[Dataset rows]

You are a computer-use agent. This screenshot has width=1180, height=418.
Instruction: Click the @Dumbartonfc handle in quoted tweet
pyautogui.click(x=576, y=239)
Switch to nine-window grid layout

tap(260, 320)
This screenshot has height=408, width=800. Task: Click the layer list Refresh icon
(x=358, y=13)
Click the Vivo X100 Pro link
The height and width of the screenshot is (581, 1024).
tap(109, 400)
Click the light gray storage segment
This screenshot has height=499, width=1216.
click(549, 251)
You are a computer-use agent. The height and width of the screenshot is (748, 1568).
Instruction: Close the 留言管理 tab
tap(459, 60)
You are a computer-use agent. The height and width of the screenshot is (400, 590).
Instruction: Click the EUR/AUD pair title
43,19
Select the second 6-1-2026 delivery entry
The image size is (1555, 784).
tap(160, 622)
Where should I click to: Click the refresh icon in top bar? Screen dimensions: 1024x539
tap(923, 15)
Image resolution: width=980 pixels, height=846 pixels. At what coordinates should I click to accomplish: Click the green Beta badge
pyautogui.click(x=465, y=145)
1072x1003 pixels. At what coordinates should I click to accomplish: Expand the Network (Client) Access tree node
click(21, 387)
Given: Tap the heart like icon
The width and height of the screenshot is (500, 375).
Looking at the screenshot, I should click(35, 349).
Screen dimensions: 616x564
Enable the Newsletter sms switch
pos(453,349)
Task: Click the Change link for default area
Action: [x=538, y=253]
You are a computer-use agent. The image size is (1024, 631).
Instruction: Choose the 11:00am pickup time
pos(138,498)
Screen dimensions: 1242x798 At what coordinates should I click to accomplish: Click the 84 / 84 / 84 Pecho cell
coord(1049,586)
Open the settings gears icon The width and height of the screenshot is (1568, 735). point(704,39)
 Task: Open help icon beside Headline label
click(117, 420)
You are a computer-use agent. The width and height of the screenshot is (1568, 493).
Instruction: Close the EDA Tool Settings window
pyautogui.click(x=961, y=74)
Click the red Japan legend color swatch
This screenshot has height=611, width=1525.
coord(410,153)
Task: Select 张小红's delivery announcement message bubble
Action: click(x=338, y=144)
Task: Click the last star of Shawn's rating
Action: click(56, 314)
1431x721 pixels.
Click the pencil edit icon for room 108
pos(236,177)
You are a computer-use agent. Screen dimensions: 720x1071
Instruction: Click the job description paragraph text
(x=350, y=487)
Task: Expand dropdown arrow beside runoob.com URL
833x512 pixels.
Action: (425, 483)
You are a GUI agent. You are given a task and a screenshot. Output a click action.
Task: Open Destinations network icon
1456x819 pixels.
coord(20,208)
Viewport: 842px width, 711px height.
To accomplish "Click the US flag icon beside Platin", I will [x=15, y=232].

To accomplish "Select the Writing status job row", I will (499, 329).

[YOUR OBJECTIVE] Write out all of the material again, changing every "computer-use agent" to "screen-control agent" and leaving the rest untouched.

[RESPONSE]
You are a screen-control agent. This screenshot has width=1180, height=418.
Instruction: Click the @Dumbartonfc handle in quoted tweet
pyautogui.click(x=576, y=239)
Switch to nine-window grid layout

tap(260, 320)
This screenshot has height=408, width=800. Task: Click the layer list Refresh icon
(x=358, y=13)
Click the Vivo X100 Pro link
The height and width of the screenshot is (581, 1024).
tap(109, 400)
Click the light gray storage segment
This screenshot has height=499, width=1216.
click(549, 251)
You are a screen-control agent. The height and width of the screenshot is (748, 1568).
Instruction: Close the 留言管理 tab
tap(459, 60)
You are a screen-control agent. The height and width of the screenshot is (400, 590).
Instruction: Click the EUR/AUD pair title
43,19
Select the second 6-1-2026 delivery entry
The image size is (1555, 784).
tap(160, 622)
Where should I click to: Click the refresh icon in top bar? Screen dimensions: 1024x539
tap(923, 15)
Image resolution: width=980 pixels, height=846 pixels. At what coordinates should I click to accomplish: Click the green Beta badge
pyautogui.click(x=465, y=145)
1072x1003 pixels. At what coordinates should I click to accomplish: Expand the Network (Client) Access tree node
click(21, 387)
Given: Tap the heart like icon
The width and height of the screenshot is (500, 375).
Looking at the screenshot, I should click(35, 349).
Screen dimensions: 616x564
Enable the Newsletter sms switch
pos(453,349)
Task: Click the Change link for default area
Action: [x=538, y=253]
You are a screen-control agent. The image size is (1024, 631).
Instruction: Choose the 11:00am pickup time
pos(138,498)
Screen dimensions: 1242x798 At what coordinates should I click to accomplish: Click the 84 / 84 / 84 Pecho cell
coord(1049,586)
Open the settings gears icon The width and height of the screenshot is (1568, 735). point(704,39)
 Task: Open help icon beside Headline label
click(117, 420)
You are a screen-control agent. The width and height of the screenshot is (1568, 493).
Instruction: Close the EDA Tool Settings window
pyautogui.click(x=961, y=74)
Click the red Japan legend color swatch
This screenshot has height=611, width=1525.
coord(410,153)
Task: Select 张小红's delivery announcement message bubble
Action: click(x=338, y=144)
Task: Click the last star of Shawn's rating
Action: click(56, 314)
1431x721 pixels.
Click the pencil edit icon for room 108
pos(236,177)
You are a screen-control agent. Screen dimensions: 720x1071
Instruction: Click the job description paragraph text
(x=350, y=487)
Task: Expand dropdown arrow beside runoob.com URL
833x512 pixels.
Action: (425, 483)
You are a GUI agent. You are given a task and a screenshot. Output a click action.
Task: Open Destinations network icon
1456x819 pixels.
coord(20,208)
Viewport: 842px width, 711px height.
To accomplish "Click the US flag icon beside Platin", I will [x=15, y=232].

To accomplish "Select the Writing status job row", I will (499, 329).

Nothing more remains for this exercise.